Law enforcement had considered Mr. Messina Denaro the heir to Salvatore Riina, the “boss of bosses” who was responsible for a series of brutal killings of Italian prosecutors and police officers in the 1990s. Mr. Riina was captured in 1993, also in Palermo, and spent the rest of his life in prison. He died in 2017.

The Italian prime minister, Giorgia Meloni, flew to Sicily to congratulate the police and prosecutors for the arrest of the “most significant representative of mafia syndicates,” her office said in a statement.

“We didn’t win the war, we didn’t defeat the mafia, but this was a fundamental battle to win,” Ms. Meloni told reporters in impromptu remarks at the main Palermo courthouse. “This is a hard blow to organized crime.” 


“Italy has never thrown in the towel,” she said. “It is stronger than the mafia.”

President Sergio Mattarella of Italy, whose brother, Piersanti Mattarella, was murdered by the mafia in 1980 while serving as Sicily’s governor, phoned the police and prosecutors on Monday to congratulate them on the arrest.

Mr. Messina Denaro maintained power even while in hiding, mostly managing assets and infiltrating legal economic enterprises including solar energy companies and large-scale distribution, investigators said. In 2020, he was sentenced to a life term in absentia for his role in the 1992 murders of two anti-mafia prosecutors, Giovanni Falcone and Paolo Borsellino, and bombings in 1993 in Florence, Milan and Rome that left 10 people dead.

Prosecutors say that he was also involved in the 1993 kidnapping of a 12-year-old boy, Giuseppe Di Matteo, to pressure his father to stop revealing mafia secrets to the authorities. The boy’s remains were later found dissolved in acid.

Police officials say that Mr. Messina Denaro was linked to dozens of murders in the 1990s, including the strangulation of a pregnant woman whose partner was seen as a threat to his clan, and had been killed days earlier.

“One of the most dramatic seasons of the republic’s history closes today,” Carlo Nordio, the Italian justice minister, said in a statement on Monday. “The work of Giovanni Falcone and Paolo Borsellino, and all the state’s servants who gave their life to defend democratic values, has continued.”

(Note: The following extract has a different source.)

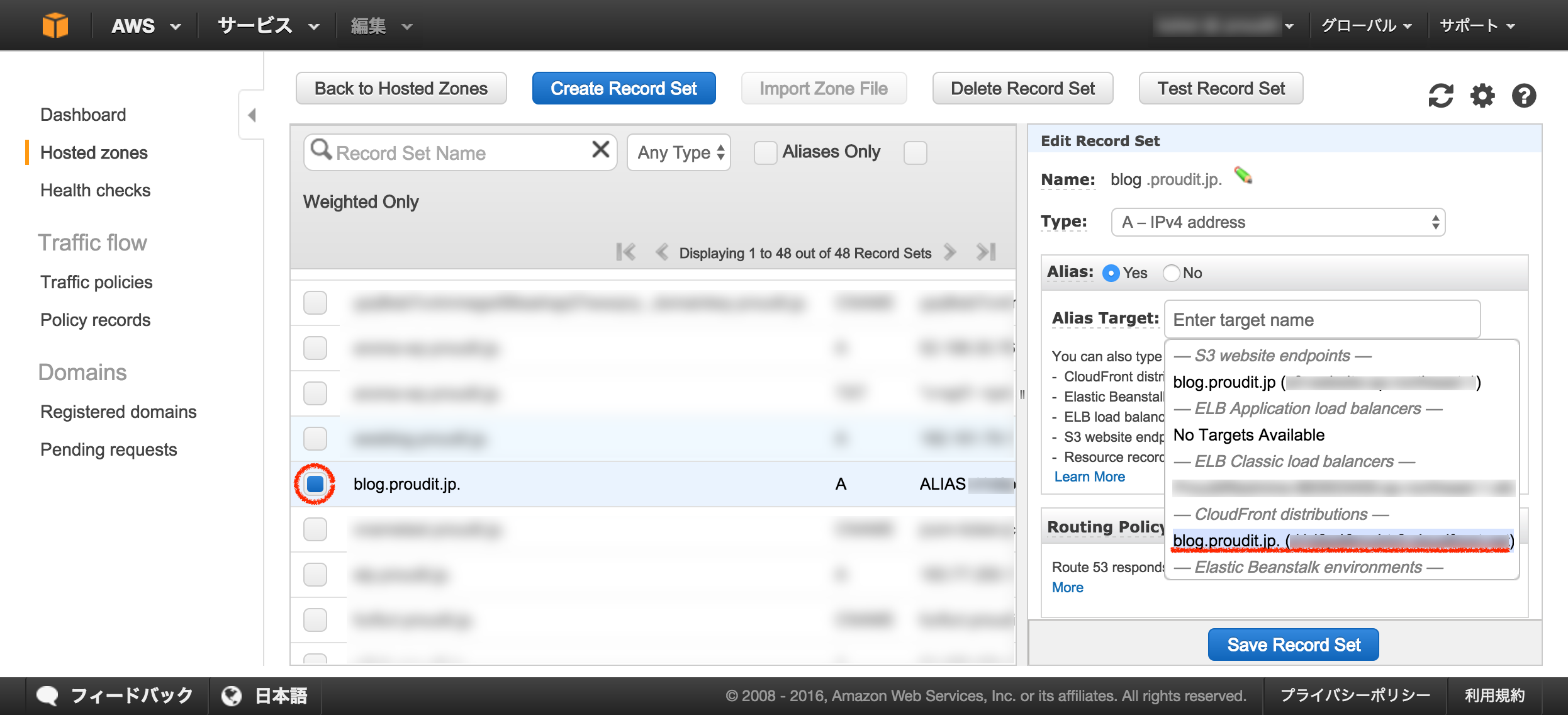Image resolution: width=1568 pixels, height=715 pixels.
Task: Collapse the left navigation panel
Action: [x=252, y=115]
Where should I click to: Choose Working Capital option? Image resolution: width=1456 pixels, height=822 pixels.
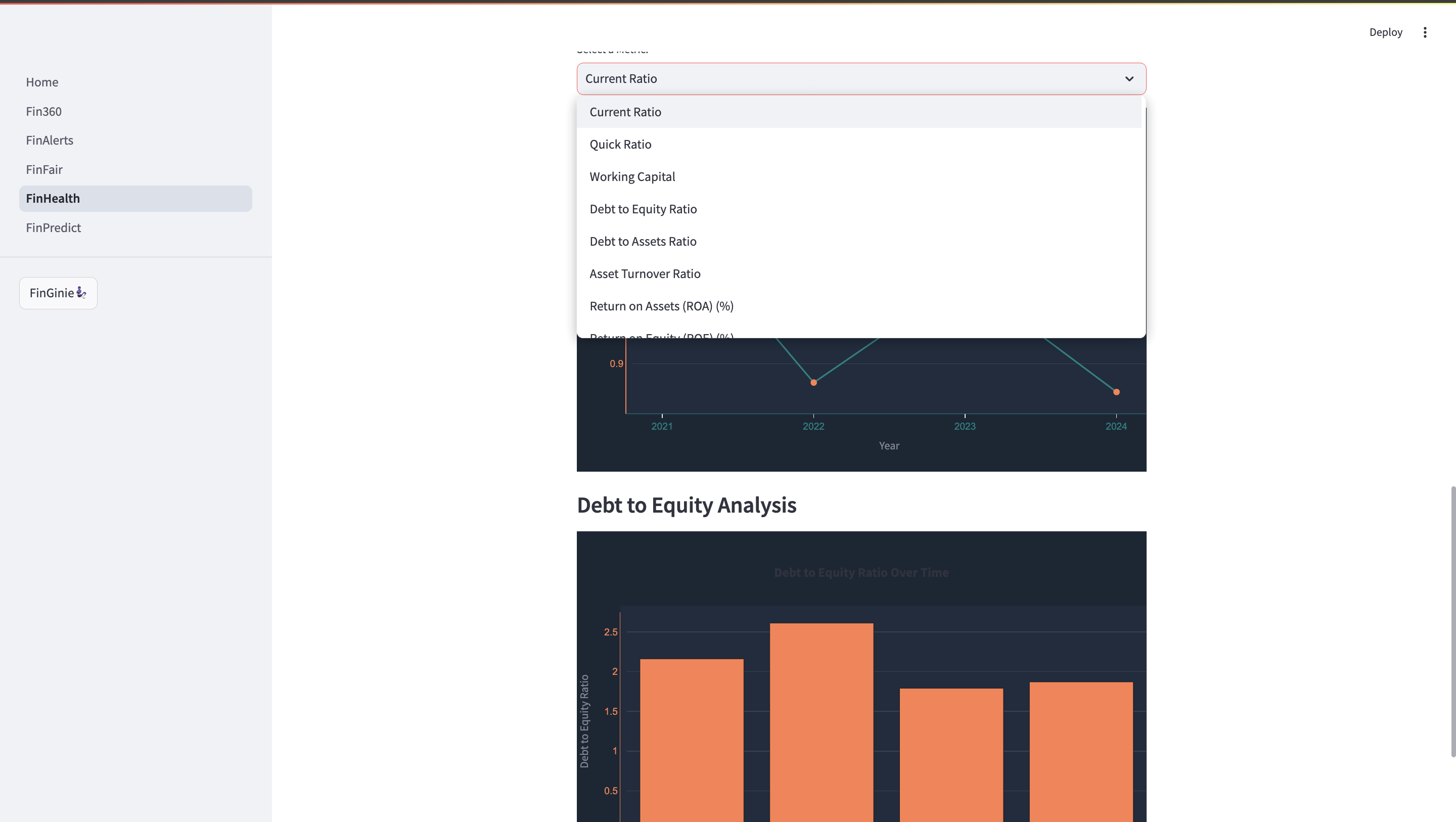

The police had tried several times to apprehend Mr. Messina Denaro after he went underground in June 1993, but officials said that a network of collaborators in Sicily, especially in the western Trapani region, helped him evade arrest.

Mr. Messina Denaro was born to a mafia-affiliated family, and his own father died in hiding in 1998. He disappeared from public life at the age of 31, soon after the arrest of Mr. Riina. The Cosa Nostra syndicate — the mafia based in Sicily — was led at the time by Bernardo Provenzano, like Mr. Riina a member of the Corleone family, who pulled back from Mr. Riina’s war against the state and the killings of top investigators and journalists.

Mr. Provenzano was arrested in 2006, after 13 relatively quiet years of criminal activities. His most likely successors appeared to be Mr. Messina Denaro and Salvatore Lo Piccolo, but Mr. Lo Piccolo was arrested a year later.

Only Mr. Messina Denaro remained at large, surrounded by an increasing aura of mystery. Known as a ruthless boss with a penchant for designer clothes and playboy inclinations, he communicated with associates through letters and handwritten messages that he avoided drafting personally. Most of his closest relatives have been arrested over the years for mafia-related crimes, but they never betrayed him.

For decades, the police had little evidence to track him down.